Q. Michael, after you had the incident with Dale Earnhardt, Jr., were you beginning to think there was like a cloud over your head or something? That couldn't have really boosted your spirits too much.
DALE EARNHARDT, JR.: No, that was a mistake. I was down low and they went around the top and I was going to -- I first thought I might get in between them and I changed my mind, but from the time I decided to do it and the time I changed my mind, turning the steering wheel didn't help me -- didn't keep me from running into him.
I'm just glad he got through it. He's spun me out before, though, so I knew he wouldn't be too mad.
Q. Boris, what is the history of this particular car, and secondly, after your strong run in July, I mean, do you really have confidence that you can be a factor Sunday now?
BORIS SAID: I mean, that's probably a long shot to be a factor to win the race, but I have a legitimate shot at top 10 or 15, and for me in my third time here I think that would be a pretty big accomplishment.

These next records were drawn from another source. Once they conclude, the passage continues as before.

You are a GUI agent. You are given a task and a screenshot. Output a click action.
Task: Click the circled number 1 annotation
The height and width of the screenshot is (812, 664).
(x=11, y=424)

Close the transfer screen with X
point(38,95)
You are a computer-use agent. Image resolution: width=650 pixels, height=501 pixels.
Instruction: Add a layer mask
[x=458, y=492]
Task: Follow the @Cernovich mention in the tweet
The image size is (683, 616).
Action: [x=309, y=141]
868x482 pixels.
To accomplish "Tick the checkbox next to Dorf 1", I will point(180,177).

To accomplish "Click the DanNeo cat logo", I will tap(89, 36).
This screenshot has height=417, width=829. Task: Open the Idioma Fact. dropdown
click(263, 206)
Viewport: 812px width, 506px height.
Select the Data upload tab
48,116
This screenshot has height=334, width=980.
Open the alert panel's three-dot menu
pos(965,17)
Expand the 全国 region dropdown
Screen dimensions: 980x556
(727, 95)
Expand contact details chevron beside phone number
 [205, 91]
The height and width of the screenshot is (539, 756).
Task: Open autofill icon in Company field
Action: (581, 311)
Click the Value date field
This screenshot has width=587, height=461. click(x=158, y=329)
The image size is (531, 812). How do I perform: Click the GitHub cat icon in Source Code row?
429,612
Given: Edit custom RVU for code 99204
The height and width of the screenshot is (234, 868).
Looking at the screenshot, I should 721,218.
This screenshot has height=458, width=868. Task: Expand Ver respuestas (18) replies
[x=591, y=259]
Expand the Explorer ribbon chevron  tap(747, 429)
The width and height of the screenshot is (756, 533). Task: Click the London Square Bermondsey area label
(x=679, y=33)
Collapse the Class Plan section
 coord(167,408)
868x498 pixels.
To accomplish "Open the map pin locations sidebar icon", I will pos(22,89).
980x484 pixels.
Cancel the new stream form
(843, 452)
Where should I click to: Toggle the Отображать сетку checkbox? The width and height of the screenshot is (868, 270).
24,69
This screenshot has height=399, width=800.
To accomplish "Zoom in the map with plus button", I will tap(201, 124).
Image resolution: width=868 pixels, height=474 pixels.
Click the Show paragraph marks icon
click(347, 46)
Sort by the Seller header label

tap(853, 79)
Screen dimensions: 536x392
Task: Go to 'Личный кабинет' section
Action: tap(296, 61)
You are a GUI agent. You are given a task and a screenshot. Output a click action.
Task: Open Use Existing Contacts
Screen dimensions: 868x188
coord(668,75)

There's a lot of really good guys. Last year in July we used a little pit strategy to be up front and it handled good and we were ahead with two laps to go and that was a pretty special feeling, something I'll never forget. For sure I have a 1 in 43 chance to win on Sunday and that's a better chance than I've had.
Q. What's the history of the car?
BORIS SAID: That was an old Roush car we leased last year for the July race, and when we came down for the July race that was our only car. We didn't have a backup. Over the winter we built a new one and bought this one from them and the new car in the wind tunnel was supposed to be better and faster and we came down and tested it and it was three and a half tenths slower than this old car.
There's something about it. It handles great. A lot of that credit goes to Frankie Stoddard. He's won this race before and he's won 14 or 15 Cup races. To have a guy like that is -- pretty much all the success to this type of stuff is to really him, not me.
Q. Michael, can you describe your feelings once you crossed the finish line and you realized you were in the race? And also, how long did it take them to let you know that Boris' finish got David into the race?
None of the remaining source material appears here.